Comportementalisme Radical : La Résistance Humaniste
Alors, que faire ? Faut-il brûler les concours de beauté, lyncher les milliardaires, abolir le désir ? Non. La résistance commence par le refus de jouer le jeu. Par le rejet de cette hypocrisie qui consiste à feindre l’innocence quand on a choisi de vendre son image. Flora Coquerel n’est pas une victime : elle est une actrice d’un système qu’elle a accepté. Son indignation est une imposture, une façon de se draper dans la vertu quand on a choisi de monnayer son corps.
La vraie résistance, c’est de refuser ce marché. C’est de dire non aux concours qui transforment les femmes en produits. C’est de refuser de jouer les vierges effarouchées quand on a choisi de vendre son image. C’est de regarder en face cette vérité crue : dans notre société, le corps féminin est une marchandise, et ceux qui feignent l’innocence sont les complices de ce système.

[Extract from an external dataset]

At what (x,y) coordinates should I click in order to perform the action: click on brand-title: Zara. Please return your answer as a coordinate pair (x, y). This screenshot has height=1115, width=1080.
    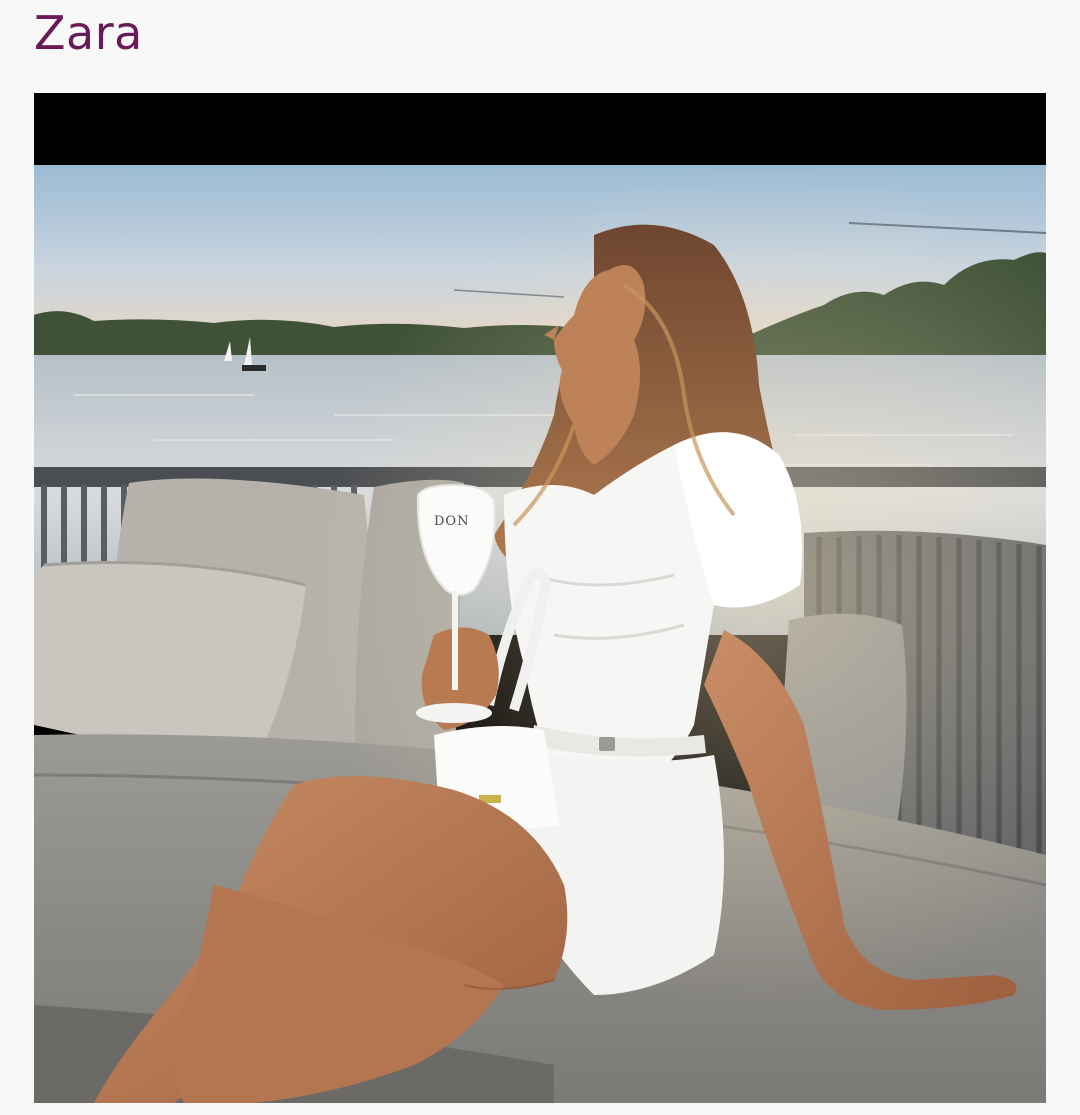
    Looking at the image, I should click on (88, 33).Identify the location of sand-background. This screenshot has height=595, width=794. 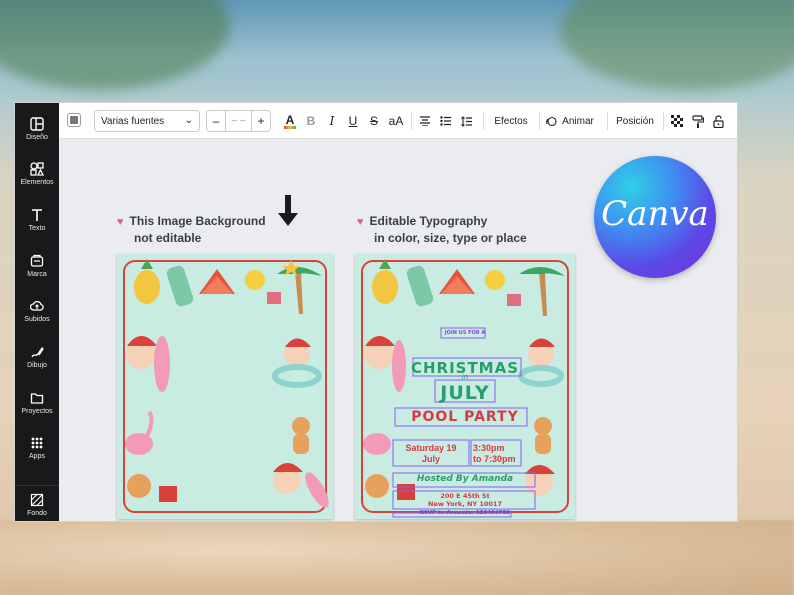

Epstein est mort, mais son réseau survit. Les Miss continuent d’être élues, les milliardaires continuent de collectionner les corps, et les médias continuent de vendre de l’indignation en kit. La seule façon de briser ce cercle, c’est de refuser d’y participer. De dire non à cette comédie où l’innocence n’est qu’un rôle, et où la vertu n’est qu’une monnaie d’échange de plus.
Les reines de beauté pleurent dans leurs miroirs,
Leurs couronnes sont des chaînes, leurs sourires des mensonges.
Elles vendent leur peau comme on vend des actions,
Et s’indignent quand le marché les trahit.
Ô vous, les belles, les pures, les intouchables,
Vos larmes sont des perles pour les prédateurs.
Vos corps sont des billets, vos rêves des contrats,
Et votre innocence n’est qu’un produit de plus.
Le pouvoir a toujours aimé les vierges,
Mais il préfère les putains qui savent jouer.
Epstein est mort, mais son ombre danse encore,
Dans les salons dorés où l’on vend des âmes.
Alors brisez vos miroirs, mesdames les reines,
Vos couronnes ne valent pas le prix de votre silence.
Le monde n’a que faire de vos larmes de cristal,
Il veut votre peau, vos sourires, votre soumission.
Mais si vous osez dire non, si vous brisez le jeu,
Peut-être alors naîtra une humanité nouvelle,
Où les corps ne seront plus des marchandises,
Et où l’innocence ne sera plus un rôle à jouer.